Tale pronuncia ha aggiunto che "il verbale di elezione di domicilio è preordinato a consentire il sicuro recapito degli atti diretti all’indagato o all’imputato, con la conseguenza che deve contenere l’avviso che un procedimento penale, in relazione ad un determinato fatto, è o può essere instaurato nonché l’avvertimento che l’indagato o imputato ha l’obbligo di comunicare ogni mutamento del domicilio dichiarato o eletto e che, in assenza di detta comunicazione, le notificazioni saranno eseguite, ex art. 161 c.p.p., comma 4, mediante consegna al difensore (...) permane l’obbligo dell’interessato di comunicare le variazioni di domicilio anche in assenza di dette indicazioni la cui mancanza non impedisce, comunque, all’indagato diligente di accertare, anche attraverso l’autorità di polizia presso cui abbia dichiarato o eletto domicilio, l’Autorità giudiziaria competente cui indirizzare la comunicazione di variazione (Sez. 5, Sentenza n. 671 del 21111/2013 Ud. - dep. 10/01/2014-Rv. 257961)".
Non è sostenibile, in coerenza con tali principi, che la vicenda in esame si inserisca in un procedimento "altro" rispetto a quello avviato dalla presentazione della querela, perché in realtà esso è il medesimo procedimento, se pure con una differente qualificazione dei fatti rispetto alla prima, contenuta nel verbale di identificazione del 12/07/2008.
E tuttavia, ribadendo che questo è il solo verbale in atti nel quale il ricorrente abbia eletto il proprio domicilio, non può negarsi che:
- nel giro di pochi giorni nel luglio-agosto 2008 alla querela sia seguita la remissione di querela, accettata da S. ,
- prima che venissero disposte le sue ricerche da parte dell’autorità giudiziaria, e quindi prima che egli avesse la possibilità di apprendere che pendeva nei suoi confronti un procedimento penale per estorsione, egli si era allontanato dall’Italia per rientrare in Romania, come ai Carabinieri hanno attestato persone interpellate e di ciò informate;
- non è stato tentato alcun contatto nei suoi confronti, pur essendovi la disponibilità di una utenza di telefonia mobile a lui riferibile.
Se ne deduce che S. abbia avuto l’incolpevole convinzione che, a proposito degli illeciti dei quali egli era stato accusato da L. , tutto fosse stato definito e concluso con la remissione di querela, pur se a essa non sia seguito un decreto di non doversi procedere.

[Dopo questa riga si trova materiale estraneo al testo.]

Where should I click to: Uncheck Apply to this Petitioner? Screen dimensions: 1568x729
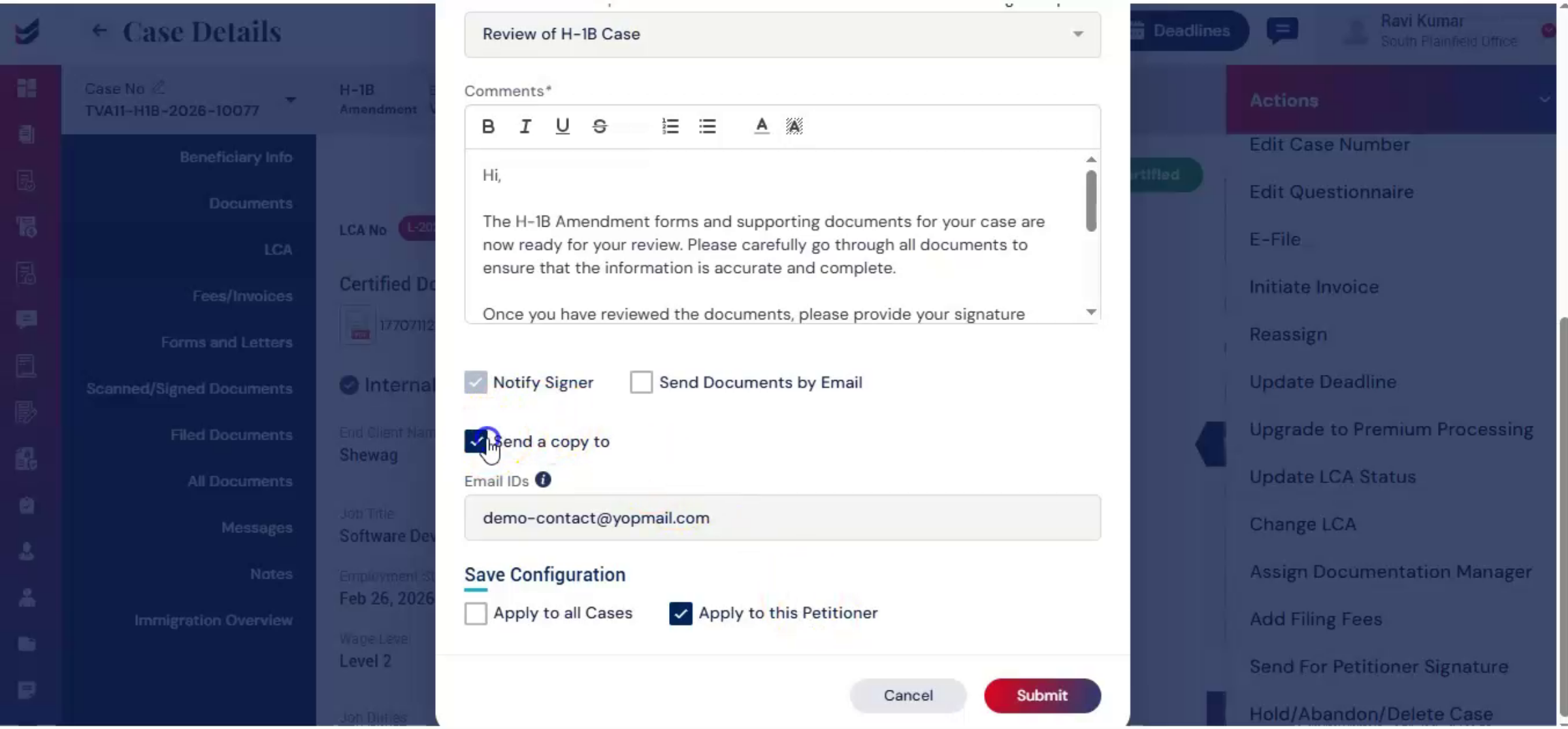[x=681, y=613]
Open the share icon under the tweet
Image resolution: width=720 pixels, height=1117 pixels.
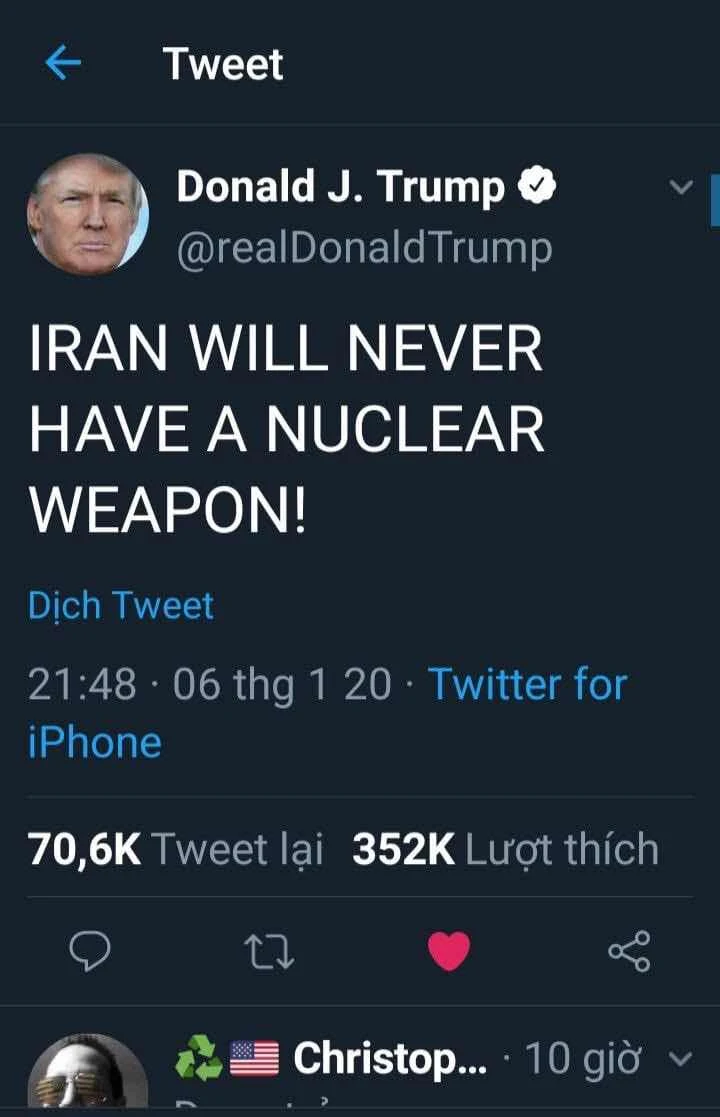630,951
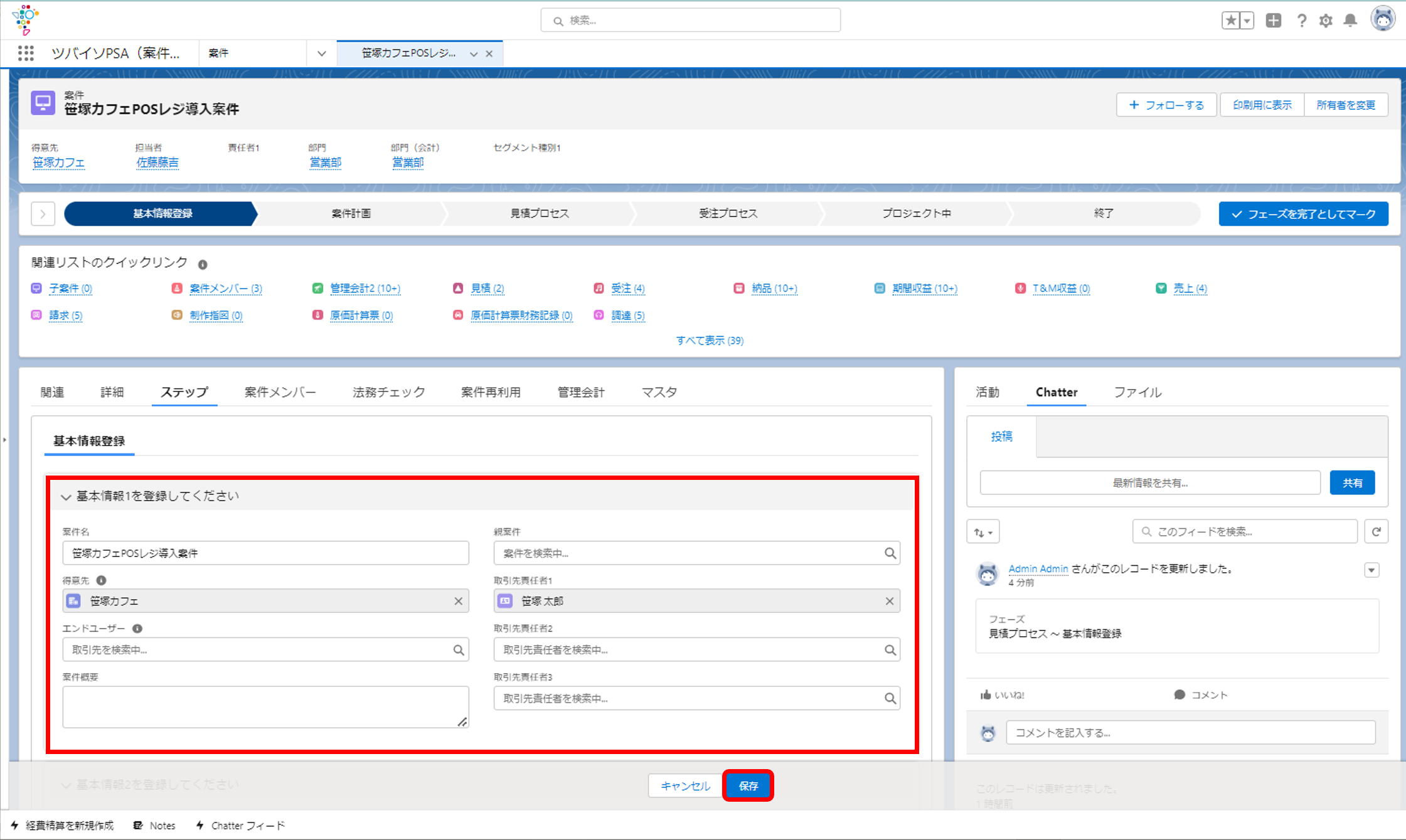Open the global create plus icon
Screen dimensions: 1406x840
1274,21
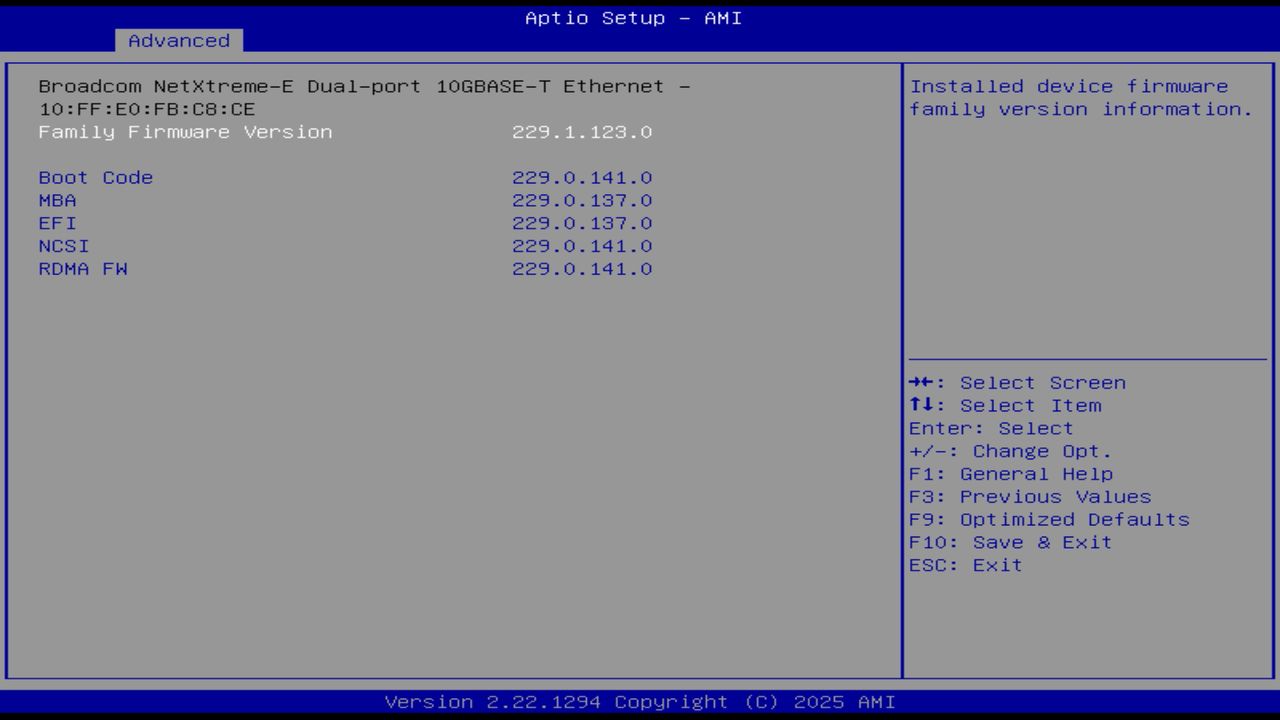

In virtù di tale incolpevole convinzione, rappresenta una condotta inesigibile la dichiarazione del nuovo domicilio una volta lasciato quello eletto all’atto della identificazione: la presumibile soggettiva certezza da parte dell’interessato è che non vi fosse motivo, per quanto riassunto. È altresì certo che non sia stata condotta alcuna ricerca nel luogo di nuova dimora di S. , nè che sia stato in qualche modo attivato il tentativo di contattarlo, pur essendo noto il suo numero di telefono mobile, al fine di renderlo edotto del giudizio nei suoi confronti. Egli non appare quindi rimproverabile di alcunché in ordine all’assenza nel giudizio, che si è celebrato senza che potesse interloquire, per lo meno per l’intero primo grado.
È vero infine che questo motivo non è riportato fra i motivi di appello - la sentenza di secondo grado attesta che è stato sollevato solo nel momento in cui è intervenuto il nuovo difensore -, ma è altrettanto vero che, trattandosi di questione che attiene alla citazione in giudizio, si tratta di una nullità assoluta, insanabile e rilevabile d’ufficio in ogni stato e grado del procedimento. Ne consegue la regressione del procedimento al momento in cui si è determinata la nullità, e cioè all’udienza preliminare, con trasmissione degli atti al GUP.
Gli altri motivi sono assorbiti in quello testè trattato, ovvero attengono a questioni di merito, e saranno definiti nella relativa sede.
P.Q.M.
Annulla la sentenza impugnata, e quella del Tribunale di Lecce in data 19.10.2012, e trasmette gli atti al GIUDICE per L’UDIENZA PRELIMINARE del Tribunale di Lecce per l’ulteriore corso.